Housing prices on the Internet are not only a valuable data source for studies but are also commonly used by the public to track real estate market trends. Differences exist among housing prices released on various real estate agency websites, but few studies have compared such data or investigated how much effect differences will exert on relative housing price models. By comparing housing prices in Guangzhou released on official real estate information platform Yangguang Jiayuan and on four for-profit real estate information platforms—namely, Centaline Property, Lianjia, Anjuke, and Fangtianxia—the key results from the analysis are as follows.

(1) The official second-hand residential housing prices in Guangzhou at city level and district level are generally lower than the housing prices issued on for-profit real estate information websites, whereas the overall trend for all types of housing price data is a rising one. Moreover, differences exist among the housing price data of various for-profit real estate information websites. In general, the volatility of district-level prices is higher than that of city-level prices. Data sources should be carefully selected in the study of city-level and district-level housing prices.

The city-level second-hand residential housing prices of Anjuke, Fangtianxia, and Lianjia display a high correlation with the official data. However, Centaline Property’s second-hand residential housing prices at city and district level are relatively higher and more volatile than those in official data.

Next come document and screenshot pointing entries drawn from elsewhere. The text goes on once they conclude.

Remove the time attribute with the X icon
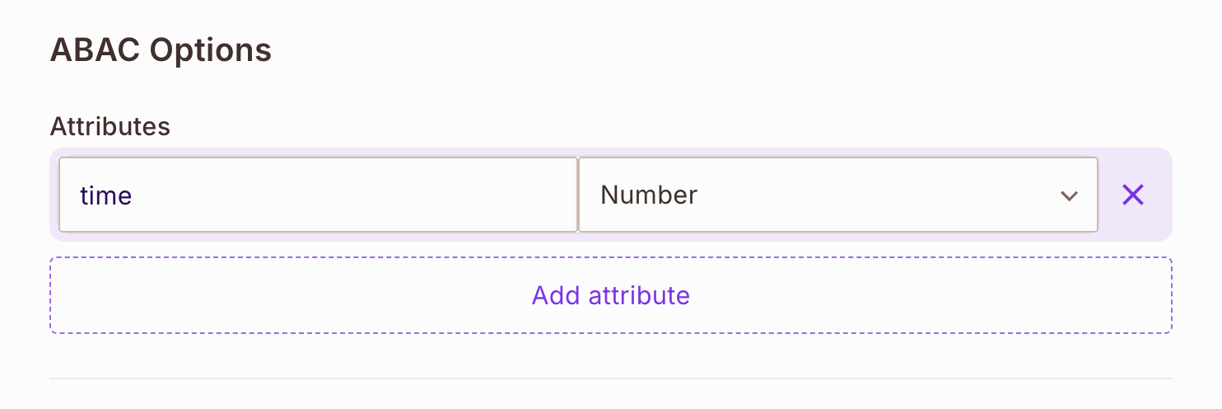Viewport: 1222px width, 409px height. (1133, 195)
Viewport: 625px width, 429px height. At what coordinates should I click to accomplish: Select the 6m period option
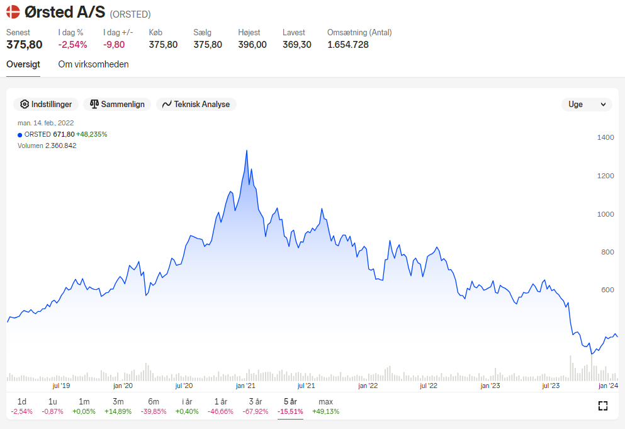pos(154,406)
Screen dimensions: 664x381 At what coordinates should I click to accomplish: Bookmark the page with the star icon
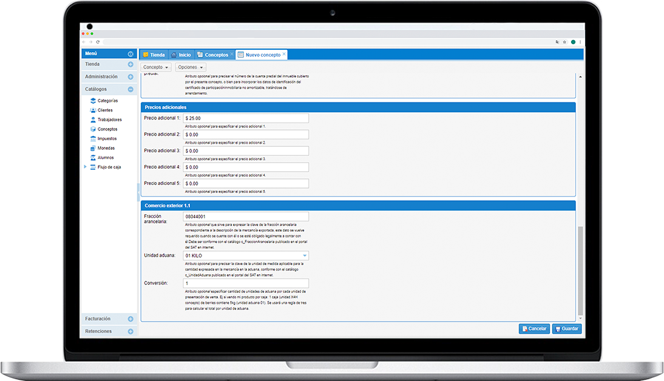pyautogui.click(x=564, y=42)
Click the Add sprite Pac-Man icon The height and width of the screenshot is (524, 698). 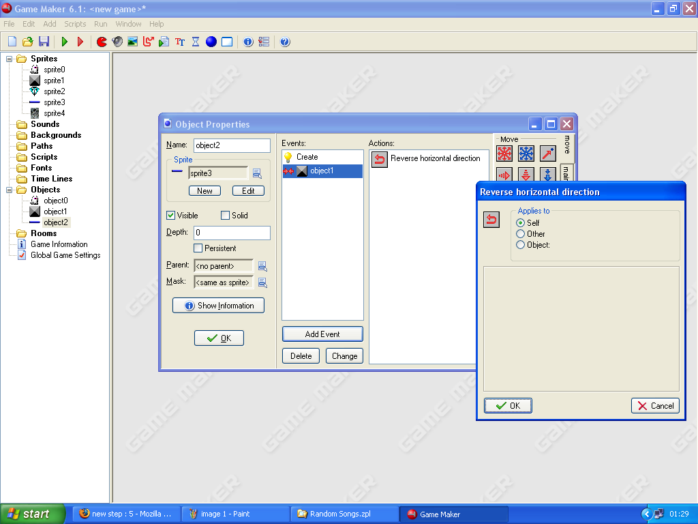[102, 42]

(2) Property prices for corresponding neighbourhoods are similar across the four for-profit real estate information websites as confirmed by cross-referencing. Spatial patterns of second-hand residential housing prices using Kriging interpolation of the four websites’ data in Guangzhou are similar in the city centre area, but the differences in the peripheral areas are significant. Housing price variation decreases gradually from the city centre to the periphery, but the relative variation is stable.

(3) The results of the four hedonic models using neighbourhoods’ raw information on Centaline Property, Lianjia, Anjuke, and Fangtianxia somewhat contradict other findings. In this study, the distance to the nearest city centre and subway station exhibited a negative relationship with second-hand neighbourhood housing prices, whereas the construction year exhibited a significantly positive relationship, consistent with other studies’ findings. However, the distance to the nearest key school and park exerted a positive influence in most models, which was inconsistent with other research findings. Moreover, the differences in standardized coefficient for the same variable demonstrate the effects of different data resources. Fangtianxia model outperformed others. These contradictions and differences demonstrate that errors exist in raw information on neighbourhoods from the Internet, producing incorrect results.

Research shows that differences exist among second-hand residential housing prices of different Internet real estate information platforms at city, district, and neighbourhood levels. Raw information on neighbourhoods from the Internet may be erroneous. Thus, researchers should choose housing price data sources cautiously. Only with appropriate data cleaning can Internet-based information about neighbourhoods be used effectively in studies.

Data Availability

The data used to support the findings of this study are available from the corresponding author upon request.

Conflicts of Interest

The authors declare that there are no conflicts of interest regarding the publication of this paper.

Acknowledgments

This study is funded by the National Science Foundation of China 41601161.